EXTRACTED MATERIAL
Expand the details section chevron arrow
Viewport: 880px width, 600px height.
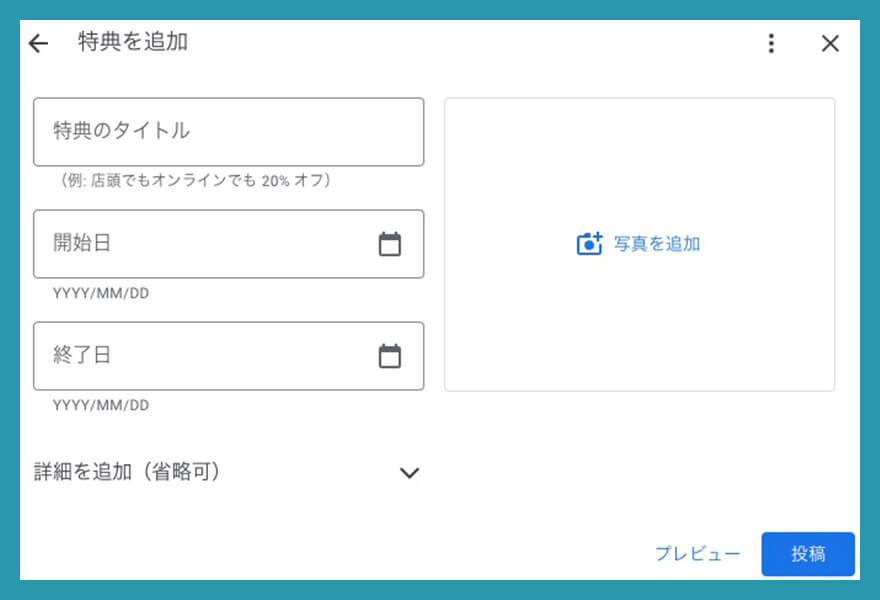coord(409,473)
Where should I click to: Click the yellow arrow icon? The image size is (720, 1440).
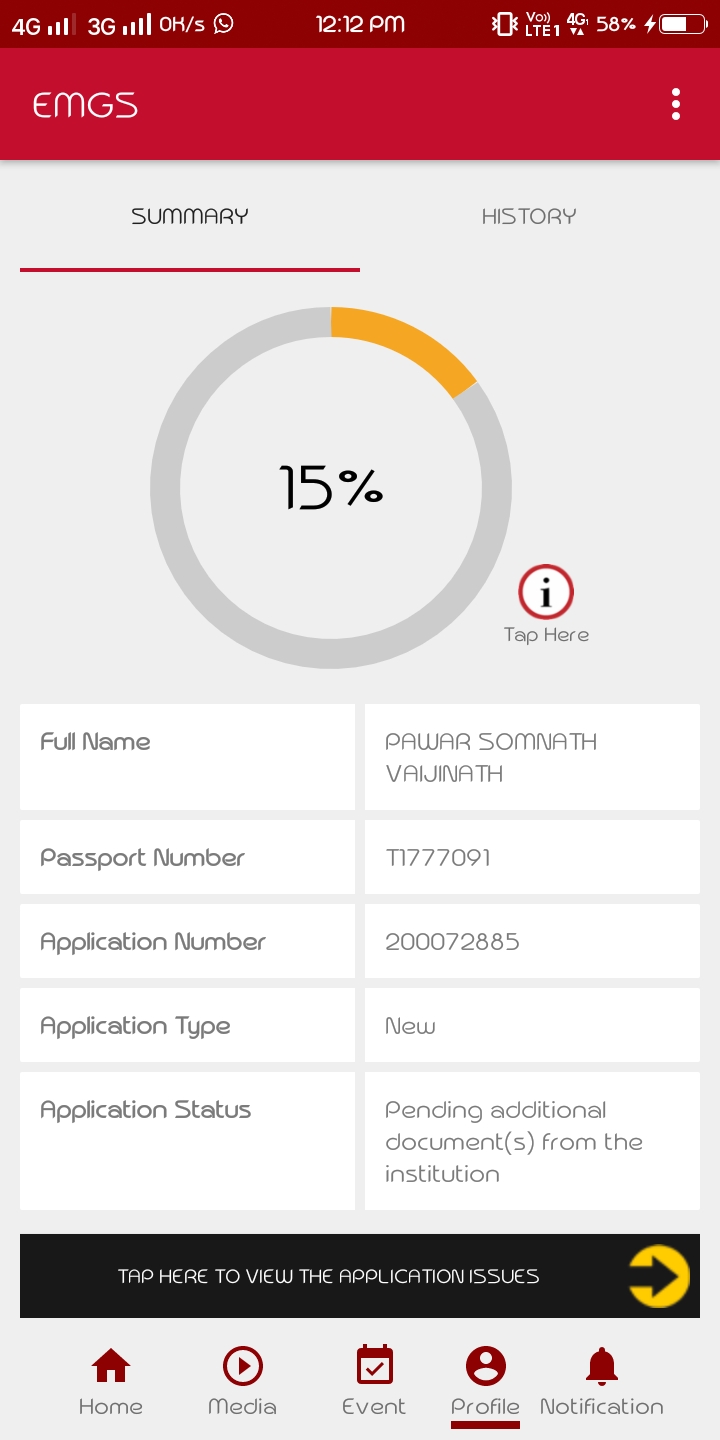pos(659,1276)
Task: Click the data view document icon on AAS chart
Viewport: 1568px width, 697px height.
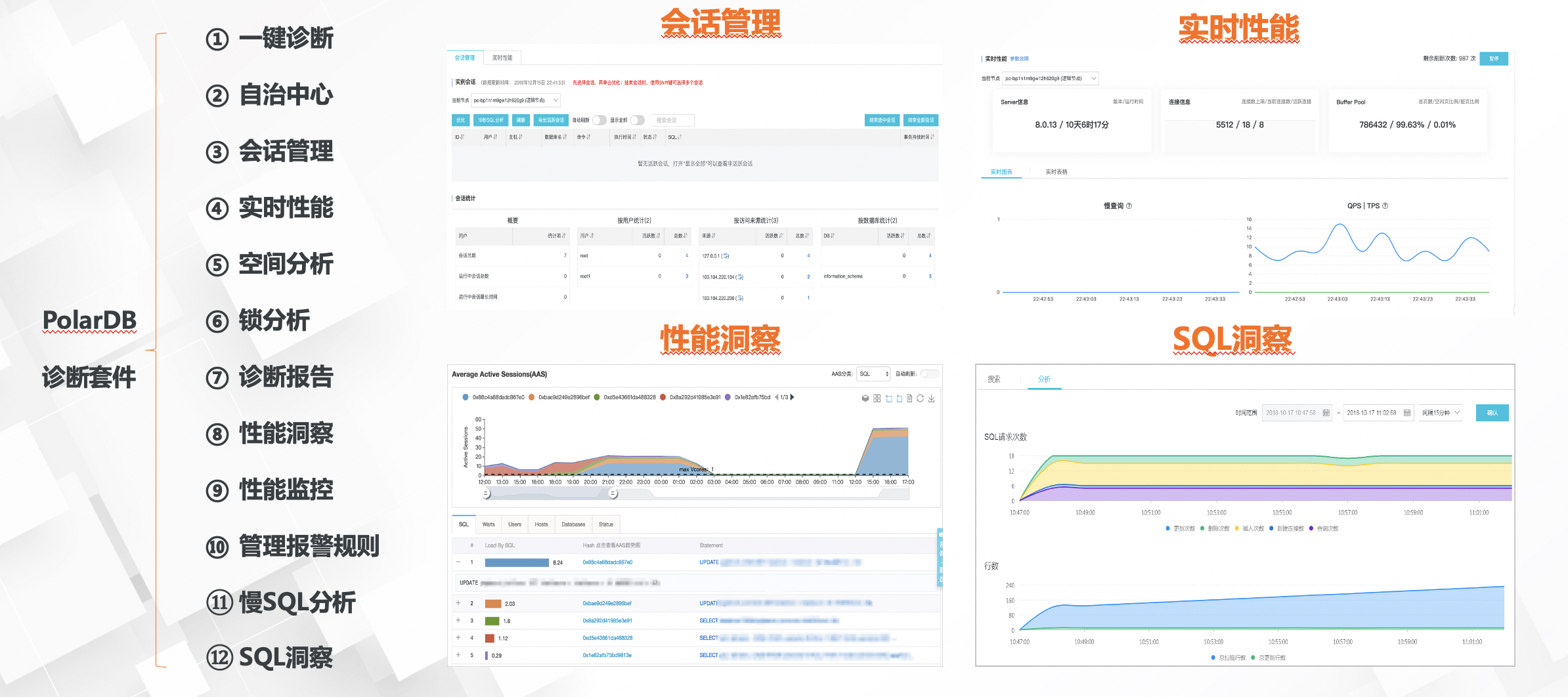Action: [909, 398]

TASK DIRECTIONS
Lines before the one containing "Viewport: 880px width, 600px height." are not wanted; write out that line and every later line through the end of the data above, exactly, without pictures.

ANSWER FOR THE TASK
Viewport: 880px width, 600px height.
coord(409,473)
Where should I click to: Click the yellow arrow icon? The image size is (720, 1440).
pos(659,1276)
Task: Click the data view document icon on AAS chart
Viewport: 1568px width, 697px height.
Action: [909, 398]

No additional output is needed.